- _Problem to work on_: Set down every line of the items below word for word, and leave the pictures out.

(Document and screenshot pointing entries)
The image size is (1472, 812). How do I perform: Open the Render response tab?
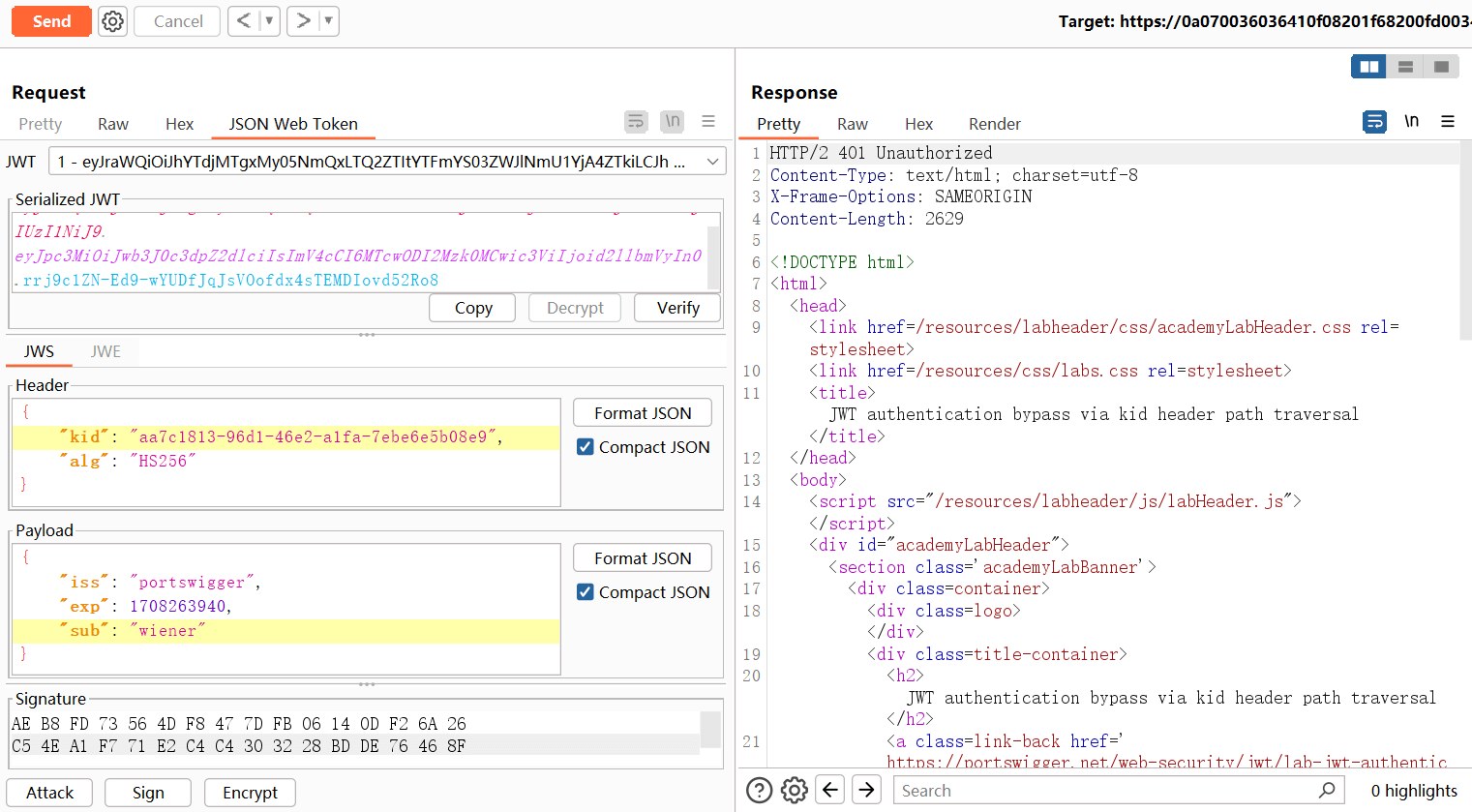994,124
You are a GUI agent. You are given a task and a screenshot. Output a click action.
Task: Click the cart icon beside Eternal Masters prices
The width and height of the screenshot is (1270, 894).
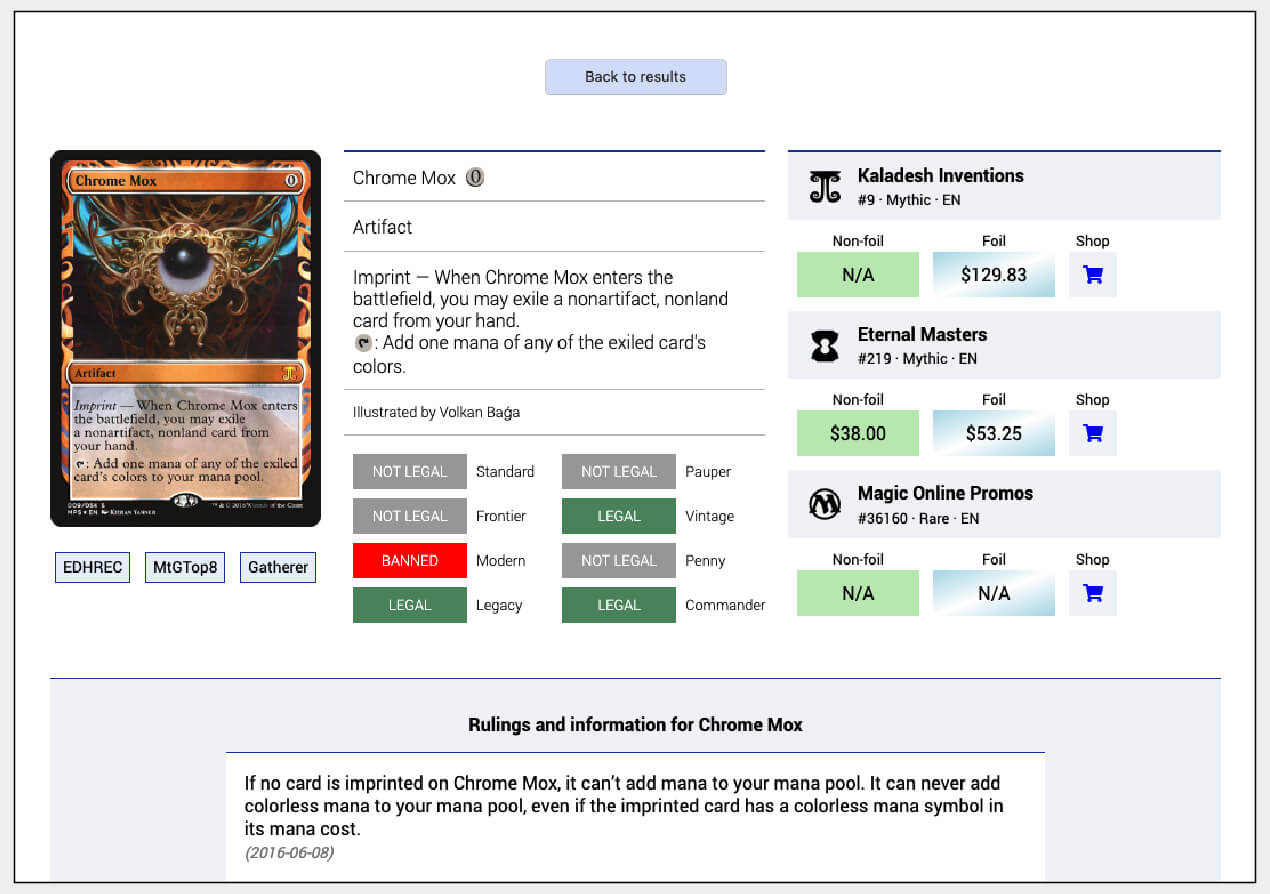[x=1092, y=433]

- _Task response_:
The image size is (1472, 812). How do I perform: Open the Render response tab?
994,124
You are a GUI agent. You are given a task and a screenshot. Output a click action.
Task: Click the cart icon beside Eternal Masters prices
The width and height of the screenshot is (1270, 894).
[x=1092, y=433]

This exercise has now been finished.